Turnê, participações e álbum doméstico
Folha - Qual foi o critério para selecionar as músicas?
Branco Mello - A idéia básica era fazer uma releitura geral, pegando músicas que fizeram sucesso e apresentá-las ao público com uma nova roupagem. O critério inicial foi escolher músicas que se adequassem aos arranjos com orquestra e evitar aquelas que tinham sido gravadas no álbum ao vivo Go Back (lançado em 88). Só que esse conceito foi mudando no meio do caminho. A gente entrou no clima comemorativo dos 15 anos da banda e acabou colocando músicas que a princípio estavam de fora. Foi o caso de ‘‘Polícia’’, que acabou entrando porque o resultado ficou muito legal com o público fazendo coro. Mas a idéia básica era pegar músicas mais melódicas, não gritadas.
Folha - As quatro músicas inéditas (‘‘Os Cegos do Castelo’’, ‘‘A Melhor Forma’’, ‘‘Nem Cinco Minutos Guardados’’ e ‘‘Não Vou Lutar’’) foram compostas já para o formato acústico?
BM - Exatamente. São músicas recentes. Foram feitas já com essa mentalidade.
Folha - Fale um pouco sobre as participações especiais...Aliás, por que a Maria Bethania não participou das gravações como vocês tinham anunciado?
BM - No caso da Bethania, as agendas não bateram. Com os demais tudo rolou naturalmente. A Marisa Monte é amiga da banda, já tinha cantado ‘‘Flores’’ num show com a gente. O Fito Paez é uma figura, ele é da mesma gravadora que a gente e está se lançando no Brasil. A Marina viu o nosso show, ficou maravilhada e resolvemos convidá-la para recitar o texto do Cabeça Dinossauro, que foi uma música que selecionamos para marcar aquele disco que foi considerado recentemente pela crítica como o melhor álbum pop da década. A Rita Lee não pôde participar do show porque tinha sofrido um acidente e estava com um problema no maxilar, mas acabou gravando em estúdio. E, por fim, o convite ao Arnaldo Antunes tinha todo sentido só pelo fato de ele ter participado de 10 dos 15 anos da banda.
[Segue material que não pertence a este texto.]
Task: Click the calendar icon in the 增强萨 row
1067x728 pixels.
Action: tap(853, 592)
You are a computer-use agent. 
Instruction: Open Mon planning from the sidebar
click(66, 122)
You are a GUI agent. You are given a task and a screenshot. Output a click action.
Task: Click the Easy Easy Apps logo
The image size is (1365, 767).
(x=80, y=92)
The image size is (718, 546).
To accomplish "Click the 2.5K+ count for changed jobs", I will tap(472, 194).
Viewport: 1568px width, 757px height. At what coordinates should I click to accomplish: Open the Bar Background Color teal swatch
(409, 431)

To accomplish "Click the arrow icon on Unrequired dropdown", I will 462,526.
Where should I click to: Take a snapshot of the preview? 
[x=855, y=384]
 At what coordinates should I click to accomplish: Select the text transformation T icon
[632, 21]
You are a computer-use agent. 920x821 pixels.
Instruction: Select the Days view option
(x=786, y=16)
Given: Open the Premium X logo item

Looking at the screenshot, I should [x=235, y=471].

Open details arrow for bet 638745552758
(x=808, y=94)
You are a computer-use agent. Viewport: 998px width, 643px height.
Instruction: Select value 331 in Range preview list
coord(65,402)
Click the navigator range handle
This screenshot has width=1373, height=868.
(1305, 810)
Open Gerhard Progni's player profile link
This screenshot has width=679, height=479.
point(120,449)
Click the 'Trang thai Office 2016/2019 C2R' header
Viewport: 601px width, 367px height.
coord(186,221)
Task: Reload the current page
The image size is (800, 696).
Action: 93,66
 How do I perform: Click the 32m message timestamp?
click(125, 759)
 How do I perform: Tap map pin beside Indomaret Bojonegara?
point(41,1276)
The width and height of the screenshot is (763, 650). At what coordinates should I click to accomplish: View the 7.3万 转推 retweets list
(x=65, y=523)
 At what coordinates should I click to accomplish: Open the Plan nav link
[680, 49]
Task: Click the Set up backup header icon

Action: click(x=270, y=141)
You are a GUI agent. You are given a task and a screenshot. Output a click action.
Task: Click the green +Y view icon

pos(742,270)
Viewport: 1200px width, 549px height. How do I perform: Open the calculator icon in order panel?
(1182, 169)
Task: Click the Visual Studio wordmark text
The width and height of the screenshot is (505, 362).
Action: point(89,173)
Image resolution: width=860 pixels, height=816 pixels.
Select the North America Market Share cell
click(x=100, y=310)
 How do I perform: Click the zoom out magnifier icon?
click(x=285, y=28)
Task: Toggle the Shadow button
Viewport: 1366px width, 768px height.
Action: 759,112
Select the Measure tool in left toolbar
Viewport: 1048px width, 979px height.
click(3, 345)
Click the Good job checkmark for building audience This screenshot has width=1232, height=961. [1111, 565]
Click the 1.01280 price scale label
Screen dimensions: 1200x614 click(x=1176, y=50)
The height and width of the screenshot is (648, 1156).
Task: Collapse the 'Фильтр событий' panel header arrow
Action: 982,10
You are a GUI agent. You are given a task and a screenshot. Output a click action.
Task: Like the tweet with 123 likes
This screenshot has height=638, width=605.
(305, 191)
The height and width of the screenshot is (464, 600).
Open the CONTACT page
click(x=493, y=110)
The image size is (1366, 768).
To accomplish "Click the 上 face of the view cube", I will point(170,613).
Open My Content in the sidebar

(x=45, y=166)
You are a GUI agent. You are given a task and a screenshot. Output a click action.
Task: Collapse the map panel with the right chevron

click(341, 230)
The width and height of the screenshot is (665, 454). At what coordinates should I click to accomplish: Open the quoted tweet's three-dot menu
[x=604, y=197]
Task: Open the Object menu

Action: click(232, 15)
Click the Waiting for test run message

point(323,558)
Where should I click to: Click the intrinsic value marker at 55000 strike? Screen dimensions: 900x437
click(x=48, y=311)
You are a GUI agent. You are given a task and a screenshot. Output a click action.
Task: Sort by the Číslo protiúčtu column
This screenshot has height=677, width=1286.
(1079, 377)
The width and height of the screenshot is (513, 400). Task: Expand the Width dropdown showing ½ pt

Folha - Houve alguma música que, para você, teria ficado melhor do que a versão original?
BM - Não dá para comparar as gravações originais com as versões acústicas. Apesar da essência e dos acordes serem os mesmos, elas ficaram com outra cara. É um disco de 22 faixas que, como um todo, apresenta muita unidade nos arranjos.
Folha - Vocês planejam fazer uma turnê do disco?
BM - Pretendemos levar o show acústico para algumas cidades. A idéia é fazer essa turnê com orquestra apenas nas cidades que disponham de teatros adequados. Numa segunda etapa, queremos percorrer outras cidades com um show mix incluindo partes acústica e elétrica.
Folha - Vocês estão preparando um outro disco para esse ano, não?
BM - A gente quer lançar outro trabalho para daqui uns dez meses com músicas que não foram aproveitadas em nossos discos reunindo faixas de demo-tapes, gravações em hotéis, músicas feitas no avião só com violão. Seria o nosso álbum doméstico. Junto dele, temos planos de lançar um documentário em homevideo, já que temos cinco anos de gravações com câmera VHS. Além disso, vamos lançar também uma caixa com todos nossos CDs remasterizados. Mas isso só no ano que vem.